PromoContest: oggi parliamo dell’ingresso nel network live di Arci ReAL

La grande forza di Arci è la capillarità dei circoli sparsi in tutta Italia, questo concetto centripeto (i circoli come nodi/hub del web – sono oltre 100 quelli che fanno musica con regolarità) ha permesso di instaurare un rapporto basato sul circuito, sulla visibilità e sul coinvolgimento di più locali possibili.

Una rete di luoghi dove si fa musica dal vivo la cui proposta artistica è stimolata anche dal centro, ossia da Arci.
Ma i circoli sono luoghi che vivono altresì di vita propria, dove trovano spazio gli artisti nazionali e band locali, per questo rimangono punti fondamentali nella geografia live italiana.

Arci ReAL ha voluto metter sul piatto dei premi del PromoContest l’ingresso nel network: il vincitore farà quindi parte delle proposte musicali per la stagione 2012-2013 accanto ad artisti come Pierpaolo Capovilla, Paolo Benvegnù, Erica Mou, Piotta, Lo Stato Sociale e le proposte che si sono aggiudicate il contest ‘Suoni ReALi 2012’, ossia Moseek, Enrico Esma, The Villans e Federico Cimini.

Abbiamo parlato con Lorenzo Siviero, coordinatore di Arci ReAL e giurato del PromoContest.

Ci puoi spiegare cosa è Arci ReAL e quale è il suo scopo?
“La nostra intenzione è quella di animare la rete dei circoli con iniziative di comunicazione e visibilità, il tutto attraverso la promozione di eventi, contest e rassegne.
Il concetto è quello di creare una sorta di ‘gruppo di acquisto collettivo’ nei confronti delle principali band del circuito indipendente nazionali con l’obiettivo di ottimizzare i costi ma anche di dar vita a progetti speciali firmati Arci”.

La vostra azione di comunicazione non è però soltanto rivolta alle band famose.
“Quella è la punta dell’iceberg. Vogliamo evidenziare anche le band che provengono dai circoli stessi.
Sono tantissimi i dirigenti o i direttori artistici direttamente coinvolti nei progetti, noi vogliamo incentivare e facilitare la diffusione di questi progetti utilizzando la nostra Rete”.

E se qualcuno è ‘fuori dai circoli’?
“In quel caso siamo noi che andiamo a cercare la qualità.
Il modo più ovvio è quello di realizzare dei concorsi mirati, come Suoni ReALi, ogni anno una nuova edizione nella cui giuria sono coinvolte agenzie, promoter, discografici, giornalisti ed esperti del settore. I migliori vengono selezionati e inseriti nel circuito della rete dove apriranno i concerti delle band nazionali”.

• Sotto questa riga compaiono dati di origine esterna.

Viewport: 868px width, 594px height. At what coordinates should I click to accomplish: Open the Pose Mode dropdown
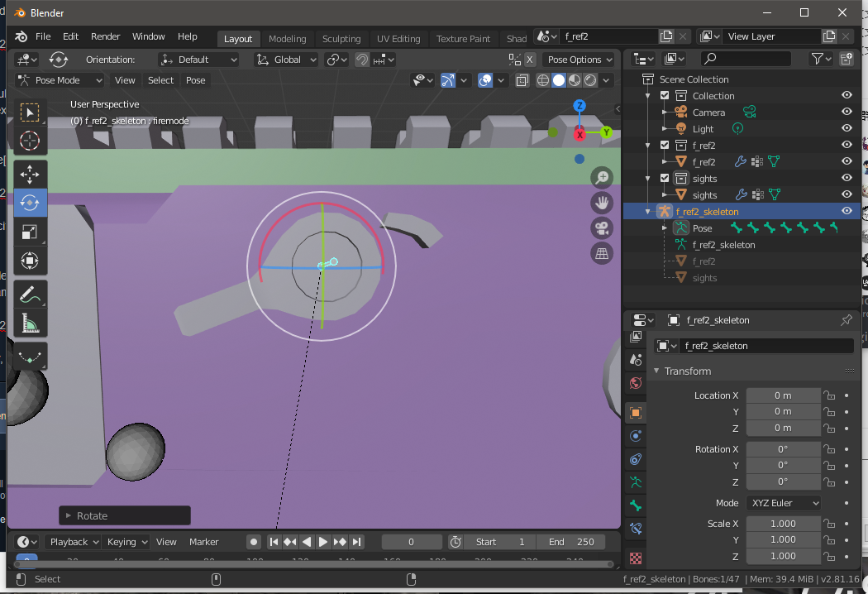[60, 80]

Ci sono dei circoli dormienti?
“Si, esistono dei circoli che non fanno musica per molti motivi. Per alcuni di loro ci sono problemi strutturali o di territorio, insormontabili, altri invece vanno solo stimolati.
In questo caso, se noi non riusciamo a ‘convincerli’, è possibile farlo in maniera locale, ossia gli artisti stessi possono entrare in contatto con i dirigenti del circolo e fargli capire l’importanza di avere un luogo per la musica dal vivo: la programmazione gliela facciamo noi, loro devono mettere soltanto un palco a disposizione”.